Anliegen- und Kontraktmanagement einsetzen

Ähnlich wie die Lern- und Arbeitsvereinbarungen in Lehrveranstaltungen, kann hier das Anliegen- und Kontraktmanagement helfen, aus nörgelndem oder klagendem Verhalten Feedback- und Beratungsprozesse zu machen.

Beratungen folgen dem Aufbau: Einstieg, Anliegen formulieren, Anliegen bearbeiten, Ausstieg. Der Anlass kann mit der Lehrveranstaltung zusammenhängen (Vor- oder Nachbesprechung eines Referates oder Einsicht in die Klausur) oder aber ad hoc von Studierenden kommen. Dann wissen Lehrende nicht, was auf sie zukommt. Ein bekanntes Phänomen ist in diesem Zusammenhang das Ausschauhalten nach einem Betreuer/ einer Betreuerin für die Abschlussarbeit: Während Lehrende direkt in die Beratung einsteigen und davon ausgehen, einen „Kundigen“ vor sich zu haben, sind Studierende eher in der „besuchenden“ Haltung und wollen erst mal sehen, wie es laufen kann – sie haben sich noch nicht entschieden und zeigen ihre Entscheidung, indem sie nicht mehr auftauchen.

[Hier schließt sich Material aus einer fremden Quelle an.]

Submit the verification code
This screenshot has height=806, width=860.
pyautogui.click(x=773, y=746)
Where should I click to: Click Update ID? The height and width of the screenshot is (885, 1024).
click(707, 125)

In der Beratung stellt sich oft die Herausforderung, dass sich das Anliegen der Studierenden erst im Laufe der Beratung herauskristallisiert – weshalb manche Lehrende darum bitten, das Anliegen oder eine Arbeitsfrage vorab zu mailen. Studierende, die sich hingegen kundig machen wollen bringen ihre Anliegen klar vor und sind zumeist gut vorbereitet.

Für Beratungen bedeutet dies: Ich muss das Anliegen der Studierenden kennen und entscheiden, ob ich für das Anliegen der/die richtige Ansprechpartner/in bin. Im Anschluss geht es in einem Beratungsprozess darum, den Rahmen, das Ziel und das Setting zu klären, um so zu einem Kontrakt zu kommen. Etwa zu klären, ob die Person wirklich ein Feedback hören will und annehmen kann oder sich nur über die schwere Klausur auslassen möchte. Dann kann vielleicht ein gewisses Maß an Verständnis und der Hinweis für ein mögliches Feedback, das für das nächste Mal weiterhilft gegeben werden. Aber für Beratungen gilt: Letztlich entscheidet das Gegenüber, was es von dem Angebot annimmt. Denn Beratungen sind keine Prüfungssituationen.

So ist das vorzeitige Beenden eines Gespräches manchmal eine echte Option: Lehrende entscheiden dann, wie viel sie sich vom Klagen und Nörgeln anhören wollen und verweisen auf das Beratungsangebot, auf das man bei einem nächsten Mal gerne zurückkommen kann.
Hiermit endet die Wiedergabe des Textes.